- _Work request_
The data below should be copied over with complete accuracy.

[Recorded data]
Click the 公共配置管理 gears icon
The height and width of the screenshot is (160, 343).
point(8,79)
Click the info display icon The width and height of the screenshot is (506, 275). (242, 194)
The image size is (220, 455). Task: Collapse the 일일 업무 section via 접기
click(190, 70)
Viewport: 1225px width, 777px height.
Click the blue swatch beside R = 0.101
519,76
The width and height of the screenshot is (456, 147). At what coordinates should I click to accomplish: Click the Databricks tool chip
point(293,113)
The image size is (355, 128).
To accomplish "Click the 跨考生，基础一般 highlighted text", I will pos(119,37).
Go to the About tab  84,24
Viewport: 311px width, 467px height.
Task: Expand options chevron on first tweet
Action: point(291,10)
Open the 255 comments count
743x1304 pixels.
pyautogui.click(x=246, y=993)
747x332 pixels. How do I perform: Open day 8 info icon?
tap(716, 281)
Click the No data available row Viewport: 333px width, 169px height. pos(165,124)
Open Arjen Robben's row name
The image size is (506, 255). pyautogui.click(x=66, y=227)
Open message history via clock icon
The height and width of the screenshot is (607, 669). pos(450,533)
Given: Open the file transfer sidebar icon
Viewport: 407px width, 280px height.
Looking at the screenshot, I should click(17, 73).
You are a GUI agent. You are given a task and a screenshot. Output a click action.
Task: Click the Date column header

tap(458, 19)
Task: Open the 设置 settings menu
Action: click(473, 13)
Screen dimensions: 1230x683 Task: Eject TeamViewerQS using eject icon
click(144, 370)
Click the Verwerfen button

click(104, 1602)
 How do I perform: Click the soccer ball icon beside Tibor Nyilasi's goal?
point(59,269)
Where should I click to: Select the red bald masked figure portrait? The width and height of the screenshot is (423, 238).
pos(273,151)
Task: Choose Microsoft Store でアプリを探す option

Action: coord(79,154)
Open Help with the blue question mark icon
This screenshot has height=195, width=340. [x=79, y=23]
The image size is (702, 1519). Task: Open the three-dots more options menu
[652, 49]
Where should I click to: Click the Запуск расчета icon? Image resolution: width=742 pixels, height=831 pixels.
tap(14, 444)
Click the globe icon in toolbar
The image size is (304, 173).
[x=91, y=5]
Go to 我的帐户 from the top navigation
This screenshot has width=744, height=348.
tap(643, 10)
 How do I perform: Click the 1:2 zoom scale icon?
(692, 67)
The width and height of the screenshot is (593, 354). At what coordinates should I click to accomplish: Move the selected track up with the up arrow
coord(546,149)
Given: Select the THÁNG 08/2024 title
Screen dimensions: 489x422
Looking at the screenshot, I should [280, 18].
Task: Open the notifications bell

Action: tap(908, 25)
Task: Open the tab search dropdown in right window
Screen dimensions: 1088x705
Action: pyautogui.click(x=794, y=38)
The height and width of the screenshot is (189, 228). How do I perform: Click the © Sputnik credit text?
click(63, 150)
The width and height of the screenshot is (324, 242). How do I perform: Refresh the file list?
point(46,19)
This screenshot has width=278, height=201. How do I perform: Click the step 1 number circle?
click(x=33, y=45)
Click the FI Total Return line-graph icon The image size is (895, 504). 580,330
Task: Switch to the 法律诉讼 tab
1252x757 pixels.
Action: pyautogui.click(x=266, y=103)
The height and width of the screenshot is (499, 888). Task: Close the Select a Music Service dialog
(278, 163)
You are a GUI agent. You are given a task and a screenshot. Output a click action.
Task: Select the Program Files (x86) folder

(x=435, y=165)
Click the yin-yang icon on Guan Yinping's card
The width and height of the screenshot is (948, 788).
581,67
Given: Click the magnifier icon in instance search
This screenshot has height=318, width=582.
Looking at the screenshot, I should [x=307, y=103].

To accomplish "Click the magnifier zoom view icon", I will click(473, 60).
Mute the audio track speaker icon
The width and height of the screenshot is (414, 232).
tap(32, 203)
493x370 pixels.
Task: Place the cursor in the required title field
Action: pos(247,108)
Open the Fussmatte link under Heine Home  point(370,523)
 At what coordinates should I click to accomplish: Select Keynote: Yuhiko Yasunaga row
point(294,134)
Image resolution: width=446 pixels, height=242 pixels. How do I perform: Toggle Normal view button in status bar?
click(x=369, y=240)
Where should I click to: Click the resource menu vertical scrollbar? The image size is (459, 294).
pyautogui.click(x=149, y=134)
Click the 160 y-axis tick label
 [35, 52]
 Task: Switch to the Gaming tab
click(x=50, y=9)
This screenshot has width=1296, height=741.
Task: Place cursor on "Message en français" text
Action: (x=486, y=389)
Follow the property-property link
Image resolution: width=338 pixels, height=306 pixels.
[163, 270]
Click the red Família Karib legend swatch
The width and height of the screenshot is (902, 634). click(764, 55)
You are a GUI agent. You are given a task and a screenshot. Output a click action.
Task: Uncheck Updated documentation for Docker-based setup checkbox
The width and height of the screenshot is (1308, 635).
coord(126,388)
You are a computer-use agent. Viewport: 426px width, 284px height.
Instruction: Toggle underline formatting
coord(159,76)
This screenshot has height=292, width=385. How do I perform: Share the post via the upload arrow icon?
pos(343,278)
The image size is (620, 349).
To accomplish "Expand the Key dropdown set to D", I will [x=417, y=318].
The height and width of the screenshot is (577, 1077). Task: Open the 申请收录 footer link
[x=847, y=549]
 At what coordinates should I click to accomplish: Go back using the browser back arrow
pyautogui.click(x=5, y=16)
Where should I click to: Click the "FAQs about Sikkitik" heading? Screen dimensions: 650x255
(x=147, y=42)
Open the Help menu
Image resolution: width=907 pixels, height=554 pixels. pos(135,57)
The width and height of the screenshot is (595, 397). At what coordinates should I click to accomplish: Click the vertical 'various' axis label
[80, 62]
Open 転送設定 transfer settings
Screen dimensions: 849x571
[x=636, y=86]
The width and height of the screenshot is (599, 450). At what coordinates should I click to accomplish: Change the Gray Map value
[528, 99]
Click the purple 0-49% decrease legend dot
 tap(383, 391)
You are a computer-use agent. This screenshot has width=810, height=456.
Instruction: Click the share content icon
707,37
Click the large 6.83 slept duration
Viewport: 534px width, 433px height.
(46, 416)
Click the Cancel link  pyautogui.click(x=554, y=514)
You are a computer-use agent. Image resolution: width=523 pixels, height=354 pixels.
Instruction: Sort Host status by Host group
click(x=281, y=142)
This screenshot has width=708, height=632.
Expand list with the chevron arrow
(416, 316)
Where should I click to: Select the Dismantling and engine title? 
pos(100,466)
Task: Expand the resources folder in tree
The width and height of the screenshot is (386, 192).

- _Solved problem_
Click the 公共配置管理 gears icon
The height and width of the screenshot is (160, 343).
point(8,79)
Click the info display icon The width and height of the screenshot is (506, 275). (242, 194)
The image size is (220, 455). Task: Collapse the 일일 업무 section via 접기
click(190, 70)
Viewport: 1225px width, 777px height.
Click the blue swatch beside R = 0.101
519,76
The width and height of the screenshot is (456, 147). At what coordinates should I click to accomplish: Click the Databricks tool chip
point(293,113)
The image size is (355, 128).
To accomplish "Click the 跨考生，基础一般 highlighted text", I will pos(119,37).
Go to the About tab  84,24
Viewport: 311px width, 467px height.
Task: Expand options chevron on first tweet
Action: point(291,10)
Open the 255 comments count
743x1304 pixels.
pyautogui.click(x=246, y=993)
747x332 pixels. How do I perform: Open day 8 info icon?
tap(716, 281)
Click the No data available row Viewport: 333px width, 169px height. pos(165,124)
Open Arjen Robben's row name
The image size is (506, 255). pyautogui.click(x=66, y=227)
Open message history via clock icon
The height and width of the screenshot is (607, 669). pos(450,533)
Given: Open the file transfer sidebar icon
Viewport: 407px width, 280px height.
Looking at the screenshot, I should click(17, 73).
You are a GUI agent. You are given a task and a screenshot. Output a click action.
Task: Click the Date column header

tap(458, 19)
Task: Open the 设置 settings menu
Action: click(473, 13)
Screen dimensions: 1230x683 Task: Eject TeamViewerQS using eject icon
click(144, 370)
Click the Verwerfen button

click(104, 1602)
 How do I perform: Click the soccer ball icon beside Tibor Nyilasi's goal?
point(59,269)
Where should I click to: Select the red bald masked figure portrait? The width and height of the screenshot is (423, 238).
pos(273,151)
Task: Choose Microsoft Store でアプリを探す option

Action: coord(79,154)
Open Help with the blue question mark icon
This screenshot has height=195, width=340. [x=79, y=23]
The image size is (702, 1519). Task: Open the three-dots more options menu
[652, 49]
Where should I click to: Click the Запуск расчета icon? Image resolution: width=742 pixels, height=831 pixels.
tap(14, 444)
Click the globe icon in toolbar
The image size is (304, 173).
[x=91, y=5]
Go to 我的帐户 from the top navigation
This screenshot has width=744, height=348.
tap(643, 10)
 How do I perform: Click the 1:2 zoom scale icon?
(692, 67)
The width and height of the screenshot is (593, 354). At what coordinates should I click to accomplish: Move the selected track up with the up arrow
coord(546,149)
Given: Select the THÁNG 08/2024 title
Screen dimensions: 489x422
Looking at the screenshot, I should [280, 18].
Task: Open the notifications bell

Action: tap(908, 25)
Task: Open the tab search dropdown in right window
Screen dimensions: 1088x705
Action: pyautogui.click(x=794, y=38)
The height and width of the screenshot is (189, 228). How do I perform: Click the © Sputnik credit text?
click(63, 150)
The width and height of the screenshot is (324, 242). How do I perform: Refresh the file list?
point(46,19)
This screenshot has width=278, height=201. How do I perform: Click the step 1 number circle?
click(x=33, y=45)
Click the FI Total Return line-graph icon The image size is (895, 504). 580,330
Task: Switch to the 法律诉讼 tab
1252x757 pixels.
Action: pyautogui.click(x=266, y=103)
The height and width of the screenshot is (499, 888). Task: Close the Select a Music Service dialog
(278, 163)
You are a GUI agent. You are given a task and a screenshot. Output a click action.
Task: Select the Program Files (x86) folder

(x=435, y=165)
Click the yin-yang icon on Guan Yinping's card
The width and height of the screenshot is (948, 788).
581,67
Given: Click the magnifier icon in instance search
This screenshot has height=318, width=582.
Looking at the screenshot, I should [x=307, y=103].

To accomplish "Click the magnifier zoom view icon", I will click(473, 60).
Mute the audio track speaker icon
The width and height of the screenshot is (414, 232).
tap(32, 203)
493x370 pixels.
Task: Place the cursor in the required title field
Action: pos(247,108)
Open the Fussmatte link under Heine Home  point(370,523)
 At what coordinates should I click to accomplish: Select Keynote: Yuhiko Yasunaga row
point(294,134)
Image resolution: width=446 pixels, height=242 pixels. How do I perform: Toggle Normal view button in status bar?
click(x=369, y=240)
Where should I click to: Click the resource menu vertical scrollbar? The image size is (459, 294).
pyautogui.click(x=149, y=134)
Click the 160 y-axis tick label
 [35, 52]
 Task: Switch to the Gaming tab
click(x=50, y=9)
This screenshot has width=1296, height=741.
Task: Place cursor on "Message en français" text
Action: (x=486, y=389)
Follow the property-property link
Image resolution: width=338 pixels, height=306 pixels.
[163, 270]
Click the red Família Karib legend swatch
The width and height of the screenshot is (902, 634). click(764, 55)
You are a GUI agent. You are given a task and a screenshot. Output a click action.
Task: Uncheck Updated documentation for Docker-based setup checkbox
The width and height of the screenshot is (1308, 635).
coord(126,388)
You are a computer-use agent. Viewport: 426px width, 284px height.
Instruction: Toggle underline formatting
coord(159,76)
This screenshot has height=292, width=385. How do I perform: Share the post via the upload arrow icon?
pos(343,278)
The image size is (620, 349).
To accomplish "Expand the Key dropdown set to D", I will [x=417, y=318].
The height and width of the screenshot is (577, 1077). Task: Open the 申请收录 footer link
[x=847, y=549]
 At what coordinates should I click to accomplish: Go back using the browser back arrow
pyautogui.click(x=5, y=16)
Where should I click to: Click the "FAQs about Sikkitik" heading? Screen dimensions: 650x255
(x=147, y=42)
Open the Help menu
Image resolution: width=907 pixels, height=554 pixels. pos(135,57)
The width and height of the screenshot is (595, 397). At what coordinates should I click to accomplish: Click the vertical 'various' axis label
[80, 62]
Open 転送設定 transfer settings
Screen dimensions: 849x571
[x=636, y=86]
The width and height of the screenshot is (599, 450). At what coordinates should I click to accomplish: Change the Gray Map value
[528, 99]
Click the purple 0-49% decrease legend dot
 tap(383, 391)
You are a computer-use agent. This screenshot has width=810, height=456.
Instruction: Click the share content icon
707,37
Click the large 6.83 slept duration
Viewport: 534px width, 433px height.
(46, 416)
Click the Cancel link  pyautogui.click(x=554, y=514)
You are a computer-use agent. Image resolution: width=523 pixels, height=354 pixels.
Instruction: Sort Host status by Host group
click(x=281, y=142)
This screenshot has width=708, height=632.
Expand list with the chevron arrow
(416, 316)
Where should I click to: Select the Dismantling and engine title? 
pos(100,466)
Task: Expand the resources folder in tree
The width and height of the screenshot is (386, 192).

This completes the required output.